Text under study.
Pittsburgh Post-Gazette

High school graduates are changing their college plans because of COVID-19

Andrew Rush/Post-Gazette
 

 
TIM GRANT
Pittsburgh Post-Gazette
tgrant@post-gazette.com
 
JUN 30, 2020
 
6:01 AM
Many high school students who were thrilled to get accepted to the colleges and universities of their choice earlier this year will need to change their plans and either choose a less costly option for higher education or skip this year altogether due to financial stress on their families brought on by the COVID-19 crisis.

Results of an annual survey by the Washington, D.C.-based College Savings Foundation found the economic damage to families who have been laid off or forced to deplete their savings during the pandemic is altering future higher education plans for many.

“The COVID-19 health crisis is causing many young people to change and adapt their plans; but we are heartened to learn that they continue to save, which will provide some stability in this period in their lives,” said Vivian Tsai, chair of the College Savings Foundation, a national nonprofit umbrella organization for 529 college savings plans, which are tax-advantaged investment accounts designed to encourage families to save for college.

Given data.
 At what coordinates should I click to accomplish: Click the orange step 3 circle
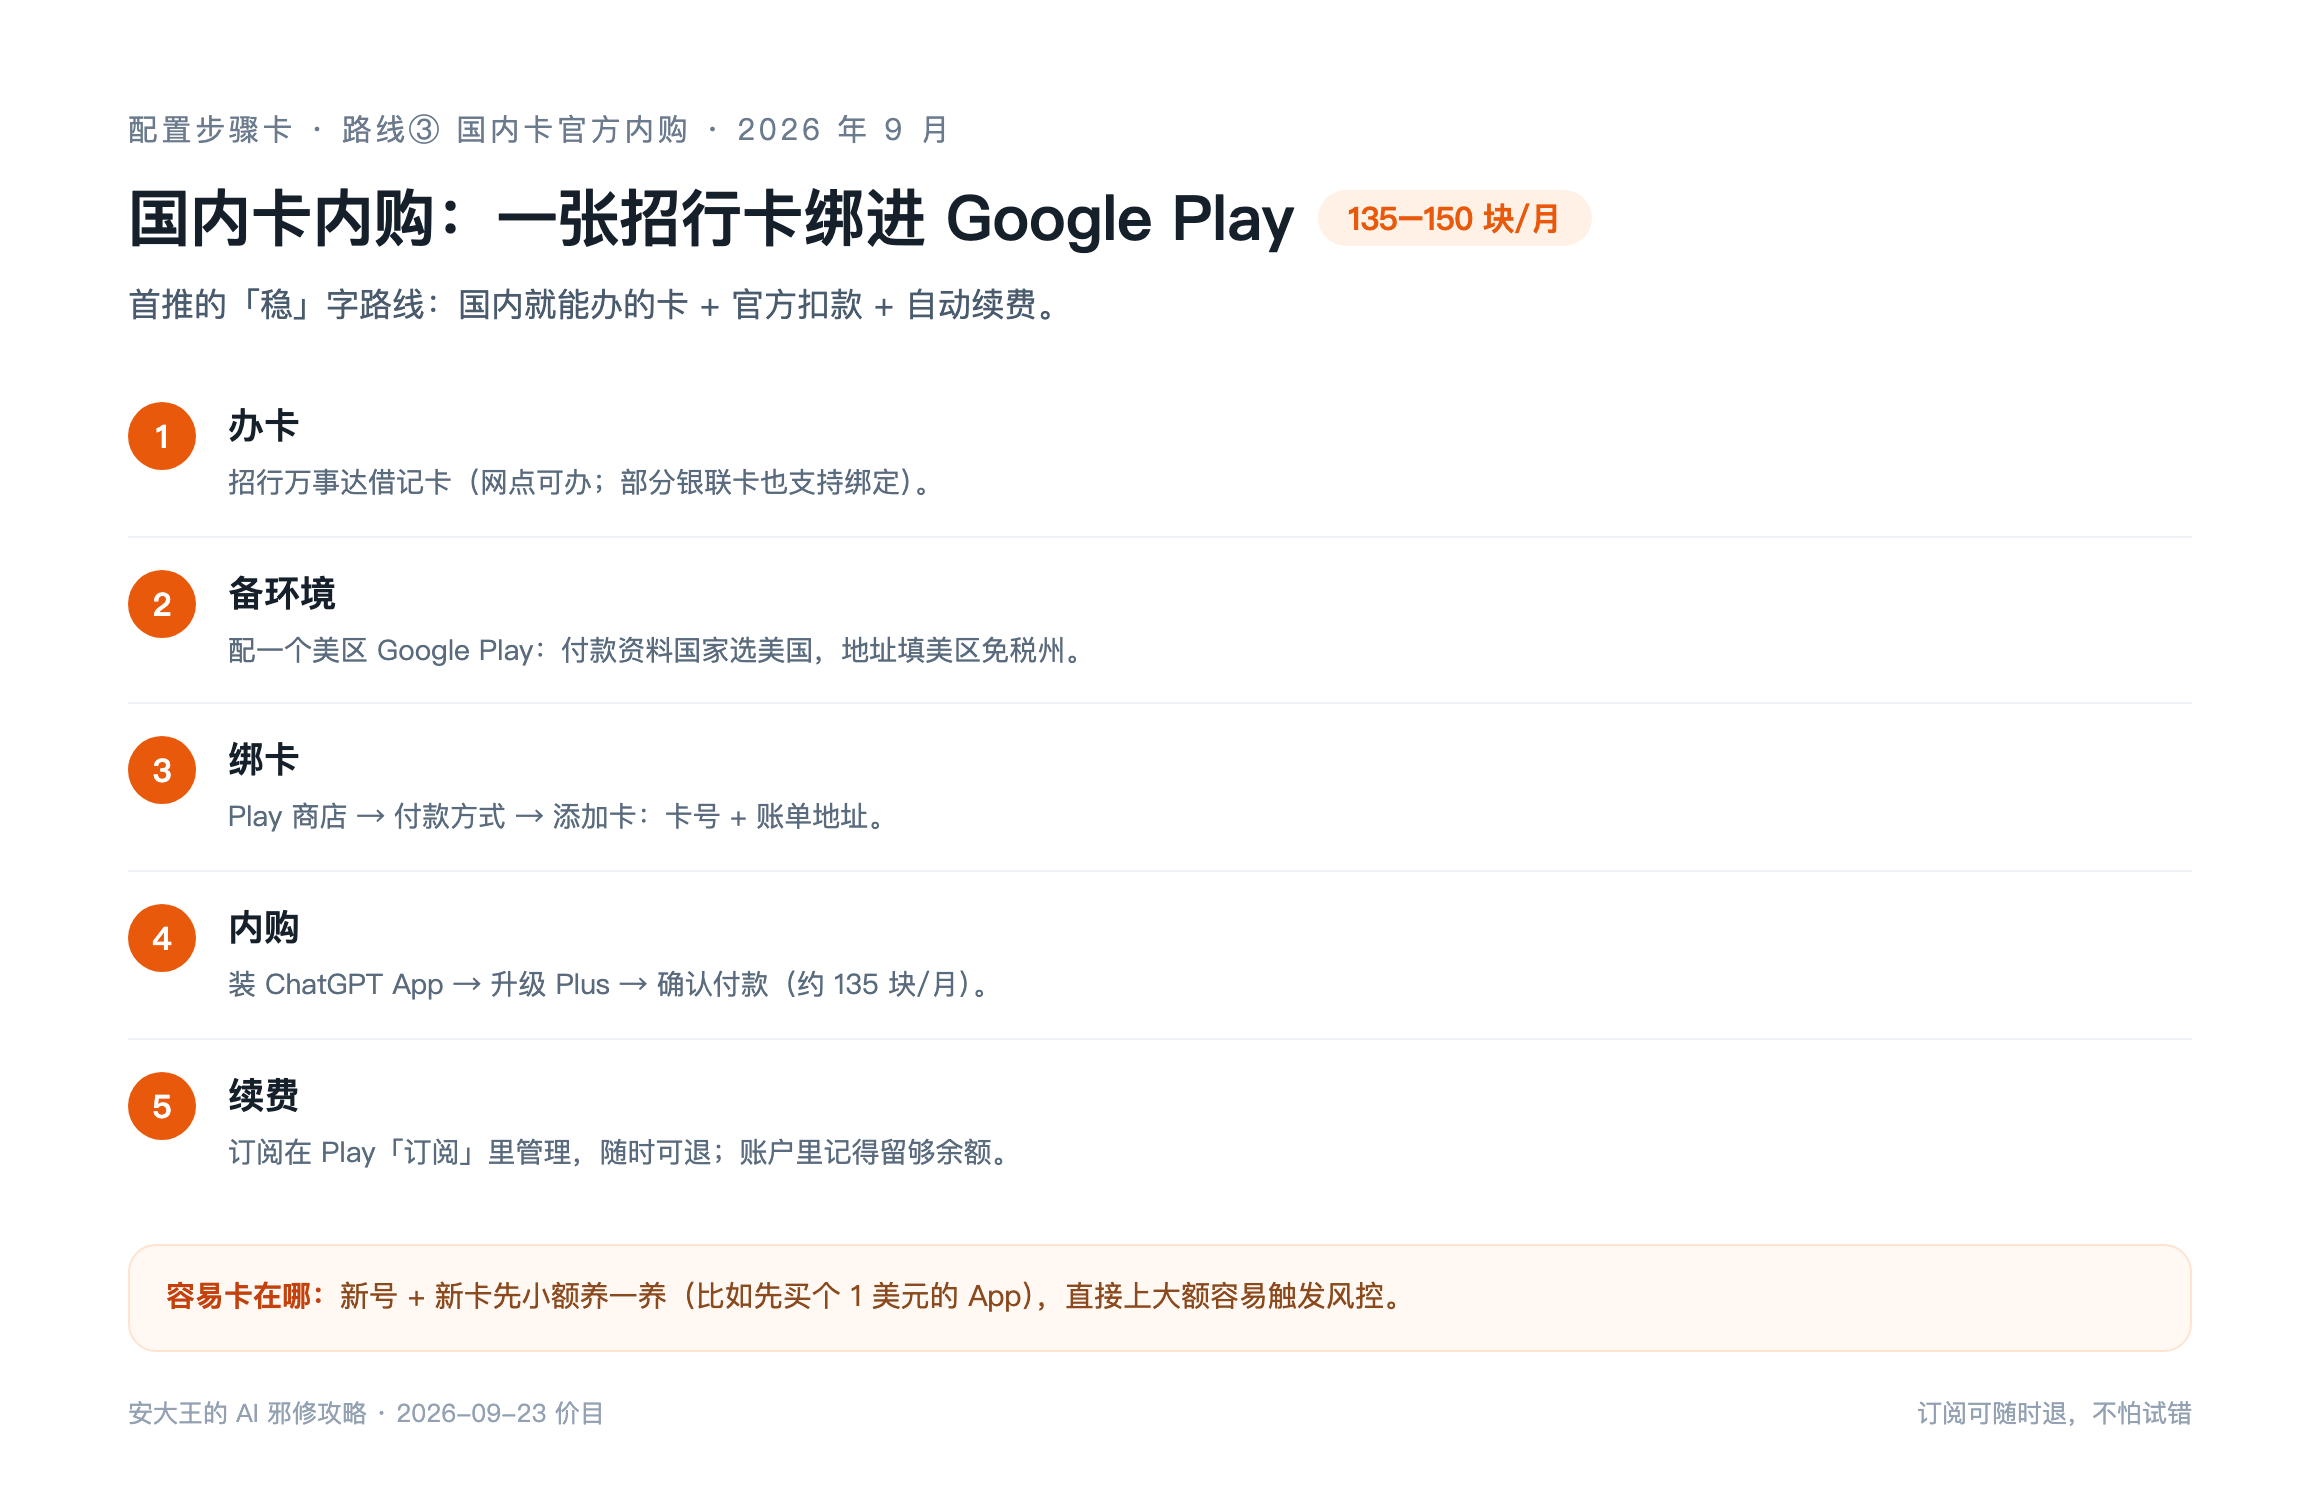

Task item A.
Please rewrite the paragraph beginning "Many high school students who were thrilled" from the article on changing college plans as a short list that keeps its main facts.
Task item B.
Resume the article on students changing their college plans because of COVID-19, beginning after its last sentence.

Task response A.
- Many high school students accepted this year to the colleges and universities they wanted will have to change their plans.
- Some will choose a less costly option for higher education.
- Others will skip this year altogether.
- The cause is financial stress on their families brought on by the COVID-19 crisis.

Task response B.
Contributions to 529 plans are allowed to grow tax-deferred. Distributions from the accounts are not taxed if used to pay expenses for K-12 public, private and religious school expenses or higher education costs.

The foundation is a trade group for 529 plan program managers, state sponsors and financial services firms that manage such accounts. The nonprofit reports there are 14.5 million individual 529 plan accounts in the U.S. with a total of $371 billion in assets that families have set aside.

The financial pressure students are faced with showed up in a number of ways in the foundation’s recent survey of 1,024 high school sophomores, juniors and seniors.

More than a third — or 37% — said their post-high school plans will be readjusted to either attend community college to save on costs or take a gap year to get back on track financially. Prior to COVID-19, 43% of those surveyed planned on going to public college; 25% to community college; and 9% to technical college and career education.
Exactly one-third of all the students — 33% — said their family finances have suffered since the pandemic took effect, with more than half — 55% — saying a parent was laid off and will have less money saved for college; and 41% expecting to take on more student loan debt than they had planned.

For the past 11 years, the annual survey of high school students has always focused on asking young people how they intend to pay for college and how much they have saved.

In light of the pandemic, the organization created a new survey that sought information about how COVID-19 has affected their lives, their college plans, their college financing and even their career choice if they are able to look that far out.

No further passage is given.